Wydawało mi się, że Cece potrzebowała tych słów. Oparła się o mnie wdzięcznie, jednak nie oderwała spojrzenia od twarzy zmarłej matki. Severus za to nie odrywał spojrzenia ode mnie, jakby chciał samym wzrokiem przekazać, że powinniśmy już iść. Wiedziałem przecież, że muszę już iść, jednak... Nie mogłem. To była moja ciotka, której nienawidziłem i której się bałem. Cały czas miałem w głowie krzyki jej wszystkich ofiar, które błagały - na początku o litość, na końcu o śmierć. Dopiero wtedy, gdy już wszyscy odchodzili od zmysłów, Bella z drażniącym chichotem zabijała ofiarę, po czym spuszczała głowę i przymykała oczy.

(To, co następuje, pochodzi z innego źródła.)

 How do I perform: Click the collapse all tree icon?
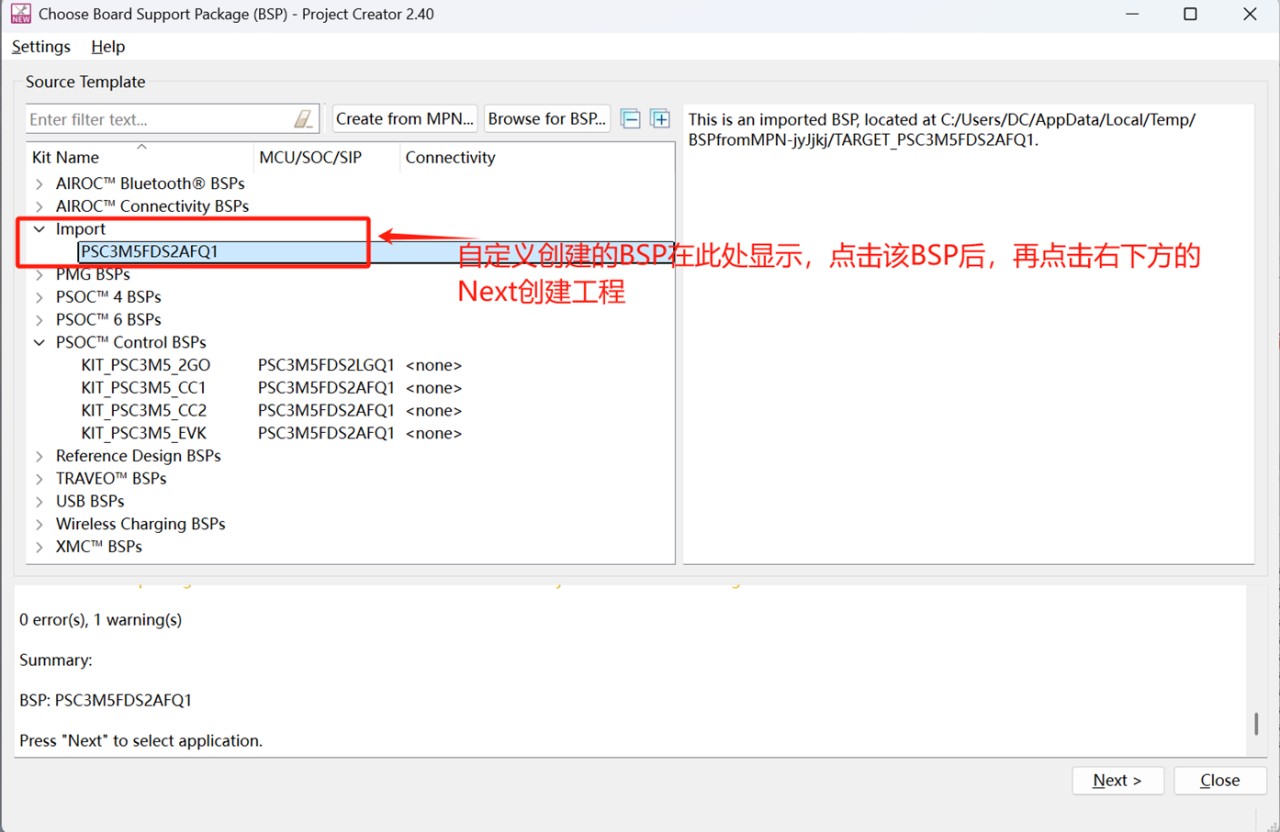pos(630,119)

To był jej rytuał, musiała w ciszy i skupieniu nacieszyć się momentem śmierci. Twierdziła, że śmierć musi w nią wniknąć, musi przejąć ją całą i uwolnić ; dopiero wtedy mogła wrócić do nas. Wstrząsała głową i kazała wyprowadzać z lochu kolejną ofiarę.
Często zastanawiałem się, kto bardziej ukształtował mój charakter - matka, która była przy mnie przez całe moje życie, czy też Bellatrix, która była tylko czasami, jednak nigdy mi nie odpuszczała. Ojca nawet nie wliczałem do tej listy, nie miał żadnych praw do decydowania o moim istnieniu, był dla mnie nikim. I niedługo również miał się stać nikim dla mojej matki. Nie pragnąłem oczywiście śmierci Lucjusza. Pragnąłem jedynie, aby raz na zawsze zniknął z mojego życia. Do tej pory niezrozumiałym dla mnie było, dlaczego nie został aresztowany po upadku Czarnego Pana.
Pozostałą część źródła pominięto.